**Instructions to follow**.
Copy out everything from the line containing "You are a GUI" down to the line containing "point(692,28)", both included and requests and all, and shift every coordinate in the answers up by 136.

**Raw records**.
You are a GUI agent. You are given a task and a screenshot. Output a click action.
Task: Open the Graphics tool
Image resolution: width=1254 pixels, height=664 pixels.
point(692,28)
==
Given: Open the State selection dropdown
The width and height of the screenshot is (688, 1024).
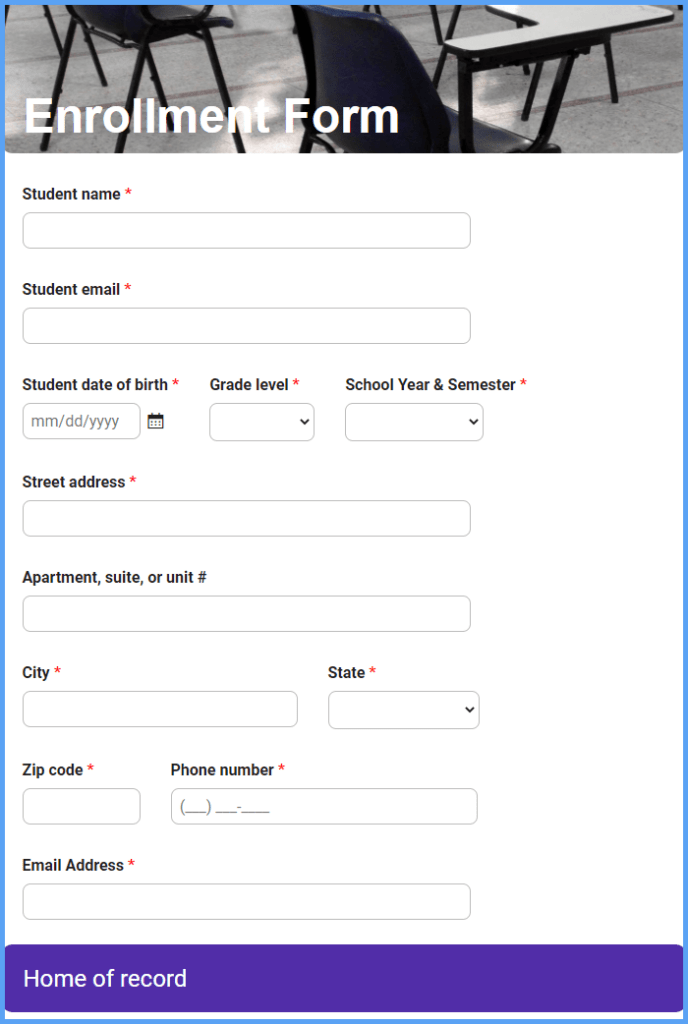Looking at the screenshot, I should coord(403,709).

**Task answer**.
You are a GUI agent. You are given a task and a screenshot. Output a click action.
Task: Open the Graphics tool
Image resolution: width=1254 pixels, height=664 pixels.
point(828,164)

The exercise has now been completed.